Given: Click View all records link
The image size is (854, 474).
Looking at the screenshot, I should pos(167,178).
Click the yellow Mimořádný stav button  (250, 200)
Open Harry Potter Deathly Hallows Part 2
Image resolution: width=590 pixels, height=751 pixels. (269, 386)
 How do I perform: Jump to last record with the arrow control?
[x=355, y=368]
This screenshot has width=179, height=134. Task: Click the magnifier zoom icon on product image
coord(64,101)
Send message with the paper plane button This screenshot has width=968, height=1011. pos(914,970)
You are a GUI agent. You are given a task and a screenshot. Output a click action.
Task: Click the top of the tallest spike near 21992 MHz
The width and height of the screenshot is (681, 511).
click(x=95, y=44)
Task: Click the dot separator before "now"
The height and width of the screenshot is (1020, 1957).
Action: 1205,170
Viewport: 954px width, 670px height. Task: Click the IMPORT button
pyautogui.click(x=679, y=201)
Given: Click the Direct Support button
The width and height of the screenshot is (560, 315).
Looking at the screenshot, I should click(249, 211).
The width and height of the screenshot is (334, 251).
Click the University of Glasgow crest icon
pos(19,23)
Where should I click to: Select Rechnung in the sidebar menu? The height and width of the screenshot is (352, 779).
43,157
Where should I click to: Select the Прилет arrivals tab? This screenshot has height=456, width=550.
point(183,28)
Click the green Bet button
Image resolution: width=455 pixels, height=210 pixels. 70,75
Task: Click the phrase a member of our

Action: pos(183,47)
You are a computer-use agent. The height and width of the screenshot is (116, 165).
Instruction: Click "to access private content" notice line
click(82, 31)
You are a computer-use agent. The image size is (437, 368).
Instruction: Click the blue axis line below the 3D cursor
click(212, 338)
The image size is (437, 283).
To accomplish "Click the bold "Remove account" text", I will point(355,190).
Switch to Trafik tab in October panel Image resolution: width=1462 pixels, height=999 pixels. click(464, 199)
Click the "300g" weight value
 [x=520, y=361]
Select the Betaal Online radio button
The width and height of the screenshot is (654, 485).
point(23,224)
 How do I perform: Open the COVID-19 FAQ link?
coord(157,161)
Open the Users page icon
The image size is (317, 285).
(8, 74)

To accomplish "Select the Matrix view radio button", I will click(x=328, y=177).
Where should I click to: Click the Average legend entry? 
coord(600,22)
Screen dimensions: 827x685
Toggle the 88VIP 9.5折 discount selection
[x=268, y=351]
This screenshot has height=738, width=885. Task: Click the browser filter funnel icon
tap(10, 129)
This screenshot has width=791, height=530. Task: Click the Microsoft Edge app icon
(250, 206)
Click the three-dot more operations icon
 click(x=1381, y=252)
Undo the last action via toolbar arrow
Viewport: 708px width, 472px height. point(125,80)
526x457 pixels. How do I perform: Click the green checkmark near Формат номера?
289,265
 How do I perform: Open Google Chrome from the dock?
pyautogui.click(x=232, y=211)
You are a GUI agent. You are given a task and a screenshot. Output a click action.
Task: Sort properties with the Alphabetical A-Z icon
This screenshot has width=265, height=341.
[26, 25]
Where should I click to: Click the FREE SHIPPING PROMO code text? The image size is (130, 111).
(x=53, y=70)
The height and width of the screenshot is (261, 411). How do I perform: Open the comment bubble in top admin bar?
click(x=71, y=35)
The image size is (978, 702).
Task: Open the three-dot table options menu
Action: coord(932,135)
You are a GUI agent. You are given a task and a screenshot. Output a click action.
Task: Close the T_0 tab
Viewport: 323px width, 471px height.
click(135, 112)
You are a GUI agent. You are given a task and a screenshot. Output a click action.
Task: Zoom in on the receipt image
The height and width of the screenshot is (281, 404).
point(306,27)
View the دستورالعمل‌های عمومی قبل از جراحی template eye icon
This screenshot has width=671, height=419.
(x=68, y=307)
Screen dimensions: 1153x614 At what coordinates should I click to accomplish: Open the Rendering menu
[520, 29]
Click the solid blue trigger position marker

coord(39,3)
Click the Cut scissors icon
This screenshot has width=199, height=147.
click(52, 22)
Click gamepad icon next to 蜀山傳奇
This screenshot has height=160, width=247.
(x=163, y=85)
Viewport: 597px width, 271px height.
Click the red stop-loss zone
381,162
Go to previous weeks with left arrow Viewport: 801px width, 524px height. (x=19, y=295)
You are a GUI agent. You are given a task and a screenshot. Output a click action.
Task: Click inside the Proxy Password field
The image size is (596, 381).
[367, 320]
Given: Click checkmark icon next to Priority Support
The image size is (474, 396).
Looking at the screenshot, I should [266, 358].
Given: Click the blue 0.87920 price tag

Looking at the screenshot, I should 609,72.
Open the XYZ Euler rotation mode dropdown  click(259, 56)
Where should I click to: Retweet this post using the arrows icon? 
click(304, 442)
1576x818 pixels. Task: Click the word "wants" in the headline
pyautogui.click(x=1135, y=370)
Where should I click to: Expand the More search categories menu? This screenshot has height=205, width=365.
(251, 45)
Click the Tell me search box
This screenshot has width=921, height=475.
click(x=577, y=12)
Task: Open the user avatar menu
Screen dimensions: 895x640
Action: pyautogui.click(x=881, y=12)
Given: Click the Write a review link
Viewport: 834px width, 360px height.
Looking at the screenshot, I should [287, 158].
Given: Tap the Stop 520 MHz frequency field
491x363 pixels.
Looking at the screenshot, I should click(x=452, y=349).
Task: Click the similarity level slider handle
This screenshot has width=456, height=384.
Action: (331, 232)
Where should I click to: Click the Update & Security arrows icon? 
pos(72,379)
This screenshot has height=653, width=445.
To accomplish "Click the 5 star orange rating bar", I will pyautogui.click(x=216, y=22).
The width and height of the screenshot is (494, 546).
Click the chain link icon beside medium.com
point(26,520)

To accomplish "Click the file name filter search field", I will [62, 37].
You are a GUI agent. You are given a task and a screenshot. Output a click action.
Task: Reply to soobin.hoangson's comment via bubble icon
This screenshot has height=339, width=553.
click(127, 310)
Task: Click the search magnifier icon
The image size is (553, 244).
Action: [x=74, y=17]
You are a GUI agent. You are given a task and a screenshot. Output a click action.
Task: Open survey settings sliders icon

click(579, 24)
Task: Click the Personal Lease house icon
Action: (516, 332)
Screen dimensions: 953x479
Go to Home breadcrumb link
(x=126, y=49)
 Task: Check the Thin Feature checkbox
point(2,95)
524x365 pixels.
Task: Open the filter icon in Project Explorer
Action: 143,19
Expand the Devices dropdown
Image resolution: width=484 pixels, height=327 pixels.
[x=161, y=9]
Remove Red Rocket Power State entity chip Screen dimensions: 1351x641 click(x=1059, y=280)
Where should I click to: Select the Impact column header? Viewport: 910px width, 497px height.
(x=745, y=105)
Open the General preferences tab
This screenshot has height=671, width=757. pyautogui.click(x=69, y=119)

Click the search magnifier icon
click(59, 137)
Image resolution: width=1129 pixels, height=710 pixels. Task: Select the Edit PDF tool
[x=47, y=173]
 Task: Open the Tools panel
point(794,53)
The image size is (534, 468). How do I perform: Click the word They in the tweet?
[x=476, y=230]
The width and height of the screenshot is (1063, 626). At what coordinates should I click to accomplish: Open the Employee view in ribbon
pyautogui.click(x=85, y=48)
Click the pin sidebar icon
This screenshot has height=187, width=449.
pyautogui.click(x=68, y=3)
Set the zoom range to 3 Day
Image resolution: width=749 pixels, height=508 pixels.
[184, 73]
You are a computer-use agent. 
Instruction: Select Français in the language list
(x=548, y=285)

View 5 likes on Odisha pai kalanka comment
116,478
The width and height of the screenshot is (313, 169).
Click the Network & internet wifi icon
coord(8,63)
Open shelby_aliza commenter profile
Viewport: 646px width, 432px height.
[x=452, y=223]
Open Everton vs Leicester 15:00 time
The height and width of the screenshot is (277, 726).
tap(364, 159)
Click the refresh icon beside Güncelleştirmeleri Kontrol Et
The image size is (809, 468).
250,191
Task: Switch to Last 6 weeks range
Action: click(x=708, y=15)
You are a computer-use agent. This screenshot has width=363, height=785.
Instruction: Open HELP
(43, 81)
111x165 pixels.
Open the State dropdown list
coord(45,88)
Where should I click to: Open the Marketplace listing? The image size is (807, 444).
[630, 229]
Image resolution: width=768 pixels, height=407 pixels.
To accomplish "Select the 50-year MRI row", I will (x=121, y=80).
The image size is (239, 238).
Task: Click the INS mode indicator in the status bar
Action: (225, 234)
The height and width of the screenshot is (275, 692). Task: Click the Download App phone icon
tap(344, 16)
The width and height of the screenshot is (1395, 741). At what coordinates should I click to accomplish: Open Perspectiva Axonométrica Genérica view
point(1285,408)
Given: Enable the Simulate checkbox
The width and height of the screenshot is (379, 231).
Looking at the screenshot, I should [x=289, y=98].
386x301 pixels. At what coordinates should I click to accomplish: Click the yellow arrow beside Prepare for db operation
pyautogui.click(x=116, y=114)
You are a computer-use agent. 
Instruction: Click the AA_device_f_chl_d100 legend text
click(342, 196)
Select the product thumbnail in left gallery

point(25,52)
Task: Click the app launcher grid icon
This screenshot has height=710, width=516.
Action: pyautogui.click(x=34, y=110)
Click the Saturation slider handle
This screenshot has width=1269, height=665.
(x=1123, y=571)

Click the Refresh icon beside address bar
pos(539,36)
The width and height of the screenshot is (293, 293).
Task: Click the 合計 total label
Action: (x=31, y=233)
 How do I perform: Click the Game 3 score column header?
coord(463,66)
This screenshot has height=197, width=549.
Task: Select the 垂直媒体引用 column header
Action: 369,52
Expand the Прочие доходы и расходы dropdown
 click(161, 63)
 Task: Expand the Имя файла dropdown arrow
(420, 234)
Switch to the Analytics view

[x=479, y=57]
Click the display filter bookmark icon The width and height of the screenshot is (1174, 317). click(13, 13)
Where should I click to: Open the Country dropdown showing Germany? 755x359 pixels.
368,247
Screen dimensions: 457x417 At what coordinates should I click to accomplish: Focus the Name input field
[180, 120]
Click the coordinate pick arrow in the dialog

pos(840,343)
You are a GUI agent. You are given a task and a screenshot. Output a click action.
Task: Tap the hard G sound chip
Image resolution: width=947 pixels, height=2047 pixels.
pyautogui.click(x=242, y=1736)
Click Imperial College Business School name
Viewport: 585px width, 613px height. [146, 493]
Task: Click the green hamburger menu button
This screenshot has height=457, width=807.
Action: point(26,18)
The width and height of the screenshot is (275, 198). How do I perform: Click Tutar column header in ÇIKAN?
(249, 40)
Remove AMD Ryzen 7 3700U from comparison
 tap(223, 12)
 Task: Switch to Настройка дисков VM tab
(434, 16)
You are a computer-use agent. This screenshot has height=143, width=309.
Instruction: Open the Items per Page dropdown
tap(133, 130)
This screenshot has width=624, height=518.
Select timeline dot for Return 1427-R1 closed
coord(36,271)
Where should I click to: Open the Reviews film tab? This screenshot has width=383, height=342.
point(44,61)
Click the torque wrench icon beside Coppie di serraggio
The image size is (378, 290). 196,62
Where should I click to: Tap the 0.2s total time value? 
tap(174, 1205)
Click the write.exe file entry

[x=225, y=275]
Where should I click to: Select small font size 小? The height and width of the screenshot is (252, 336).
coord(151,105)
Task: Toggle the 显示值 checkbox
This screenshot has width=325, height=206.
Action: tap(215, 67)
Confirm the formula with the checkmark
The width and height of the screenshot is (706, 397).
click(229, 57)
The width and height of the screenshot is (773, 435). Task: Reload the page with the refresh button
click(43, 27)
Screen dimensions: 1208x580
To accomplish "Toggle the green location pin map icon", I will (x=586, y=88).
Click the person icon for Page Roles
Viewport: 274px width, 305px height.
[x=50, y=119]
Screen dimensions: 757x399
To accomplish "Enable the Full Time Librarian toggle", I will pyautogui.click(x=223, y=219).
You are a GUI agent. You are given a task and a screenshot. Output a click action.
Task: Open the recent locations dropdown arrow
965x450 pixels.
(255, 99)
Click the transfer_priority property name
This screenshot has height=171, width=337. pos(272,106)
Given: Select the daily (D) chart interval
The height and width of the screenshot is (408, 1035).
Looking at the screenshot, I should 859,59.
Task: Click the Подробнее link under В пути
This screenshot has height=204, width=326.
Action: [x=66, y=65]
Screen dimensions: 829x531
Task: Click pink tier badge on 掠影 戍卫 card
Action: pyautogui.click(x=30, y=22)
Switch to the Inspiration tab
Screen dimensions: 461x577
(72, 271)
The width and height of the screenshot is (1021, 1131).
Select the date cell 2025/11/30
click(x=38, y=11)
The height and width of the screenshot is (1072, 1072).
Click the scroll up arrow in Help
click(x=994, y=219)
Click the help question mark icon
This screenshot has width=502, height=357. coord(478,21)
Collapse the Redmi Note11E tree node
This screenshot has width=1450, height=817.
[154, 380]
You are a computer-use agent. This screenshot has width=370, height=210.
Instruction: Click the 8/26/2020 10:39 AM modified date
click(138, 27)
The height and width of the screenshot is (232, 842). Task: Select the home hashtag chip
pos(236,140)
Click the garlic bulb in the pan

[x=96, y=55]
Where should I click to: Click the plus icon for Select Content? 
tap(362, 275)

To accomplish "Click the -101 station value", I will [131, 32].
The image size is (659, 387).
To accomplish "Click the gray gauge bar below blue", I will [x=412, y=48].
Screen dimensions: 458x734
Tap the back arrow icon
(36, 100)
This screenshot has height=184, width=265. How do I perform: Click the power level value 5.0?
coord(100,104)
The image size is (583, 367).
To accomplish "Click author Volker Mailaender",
+++
About this exercise: Repeat the entries above verbatim, but only from the line that has "Viewport: 274px width, 305px height." down to the line that has "The image size is (583, 367).", inclusive.

Exercise answer:
Viewport: 274px width, 305px height.
[x=50, y=119]
Screen dimensions: 757x399
To accomplish "Enable the Full Time Librarian toggle", I will pyautogui.click(x=223, y=219).
You are a GUI agent. You are given a task and a screenshot. Output a click action.
Task: Open the recent locations dropdown arrow
965x450 pixels.
(255, 99)
Click the transfer_priority property name
This screenshot has height=171, width=337. pos(272,106)
Given: Select the daily (D) chart interval
The height and width of the screenshot is (408, 1035).
Looking at the screenshot, I should 859,59.
Task: Click the Подробнее link under В пути
This screenshot has height=204, width=326.
Action: [x=66, y=65]
Screen dimensions: 829x531
Task: Click pink tier badge on 掠影 戍卫 card
Action: pyautogui.click(x=30, y=22)
Switch to the Inspiration tab
Screen dimensions: 461x577
(72, 271)
The width and height of the screenshot is (1021, 1131).
Select the date cell 2025/11/30
click(x=38, y=11)
The height and width of the screenshot is (1072, 1072).
Click the scroll up arrow in Help
click(x=994, y=219)
Click the help question mark icon
This screenshot has width=502, height=357. coord(478,21)
Collapse the Redmi Note11E tree node
This screenshot has width=1450, height=817.
[154, 380]
You are a computer-use agent. This screenshot has width=370, height=210.
Instruction: Click the 8/26/2020 10:39 AM modified date
click(138, 27)
The height and width of the screenshot is (232, 842). Task: Select the home hashtag chip
pos(236,140)
Click the garlic bulb in the pan

[x=96, y=55]
Where should I click to: Click the plus icon for Select Content? 
tap(362, 275)

To accomplish "Click the -101 station value", I will [131, 32].
The image size is (659, 387).
To accomplish "Click the gray gauge bar below blue", I will [x=412, y=48].
Screen dimensions: 458x734
Tap the back arrow icon
(36, 100)
This screenshot has height=184, width=265. How do I perform: Click the power level value 5.0?
coord(100,104)
The image size is (583, 367).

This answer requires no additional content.